The caseless ammo I saw, .45 cal, operated more like a miniature rocket and had virtually no recoil (controlled burn), but I suppose if you look at caseless like the old blackpowder variant (explosion) then yes recoil is still there.
What you saw if it had a miniature rocket was a Gyrojet firearm. That's something different than "caseless". Gyrojet ammo actually HAS a metal case containing the propellant, technically - the "case" just gets shot out of the gun along with the bullet.
http://en.wikipedia.org/wiki/GyrojetCaseless ammo is just regular ammo, without a case. Instead of being held to the bullet with a brass shell, the propellant is mixed with a binding agent so it can be formed into shapes. They otherwise act like normal bullets, including generating the normal amount of recoil.
Modern caseless ammo in development generally doesn't "cook off" much any more, the propellant has been improved to avoid that. In fact, generally caseless ammo doesn't even use regular gunpowder anymore, many of them use a variant of RDX plastic explosive. Static electricity apparently doesn't do much to the current generation of caseless ammo (the primer needs a very specific amperage and voltage to go off), and if tossed in a very hot fire it'll burn instead of explode. And, it's waterproof.

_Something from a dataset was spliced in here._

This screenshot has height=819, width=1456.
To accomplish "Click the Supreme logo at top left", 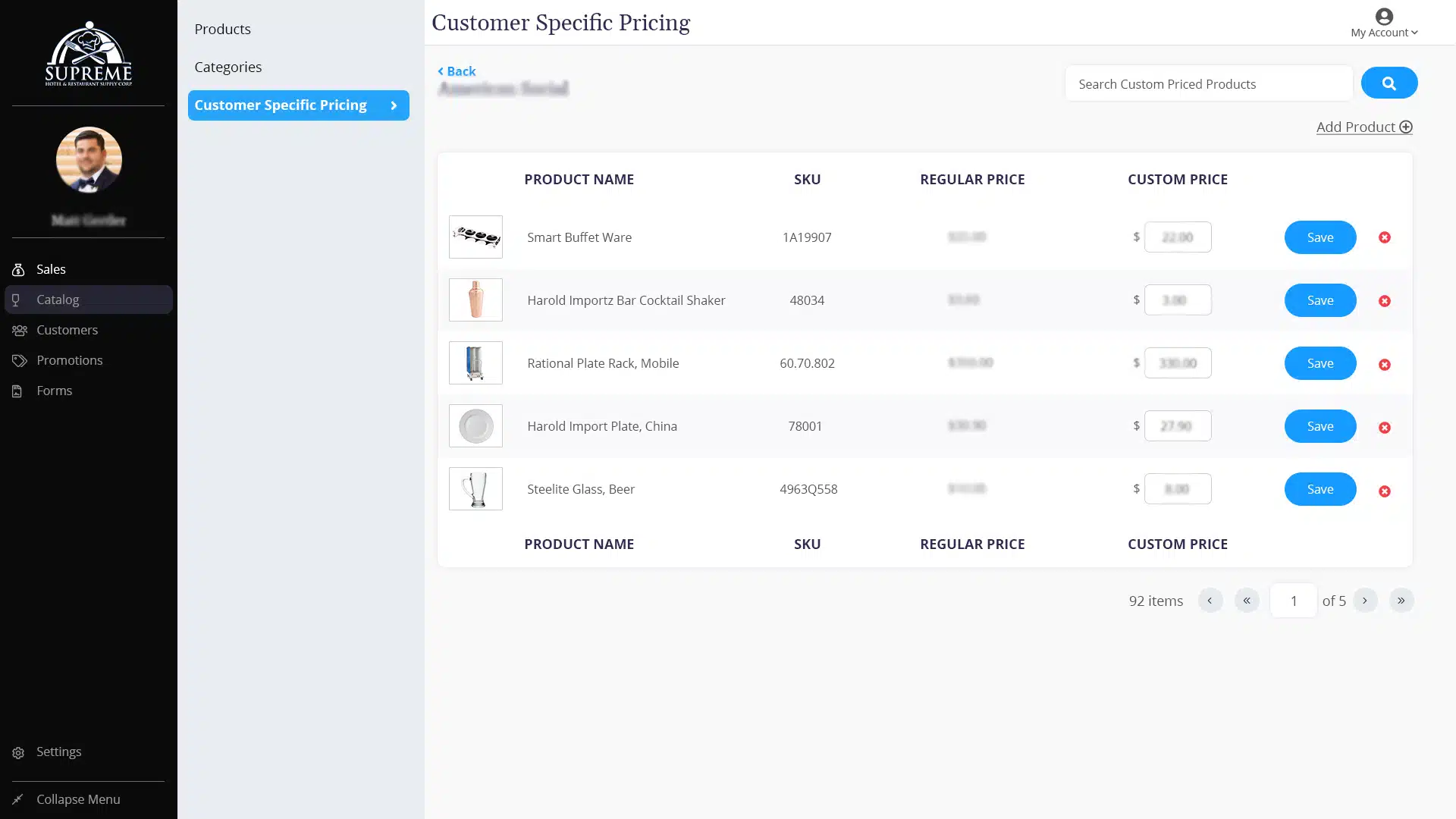I will [87, 54].
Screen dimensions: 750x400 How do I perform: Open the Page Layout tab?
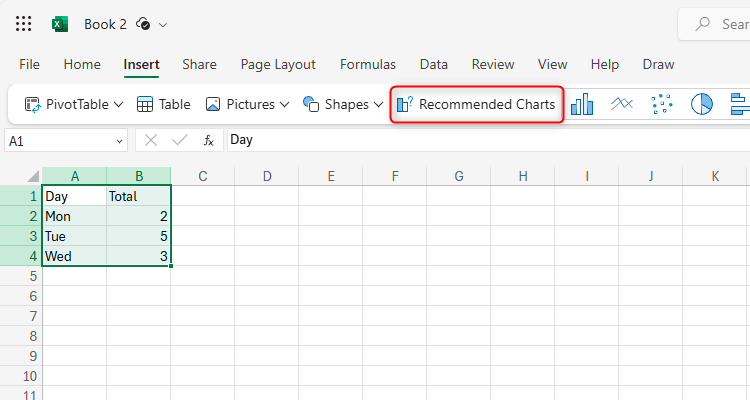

Additionally, most caseless ammo actually has the bullet INSIDE the shaped propellant, so they really can't come apart just by being jostled or bumped. A small initiator charge pushes the bullet out of the propellant block into the barrel, and then the rest of the propellant ignites to push the bullet out of the gun like normal.
Really, the barrier to caseless ammo isn't the technology. It's the cost of changing an entire system to use something different. Unless you can demonstrate a HUGE benefit over cased ammo, most folks aren't going to spend resources to hange the way they've always done things. And while caseless has some advantages, it's not enough to make that justification.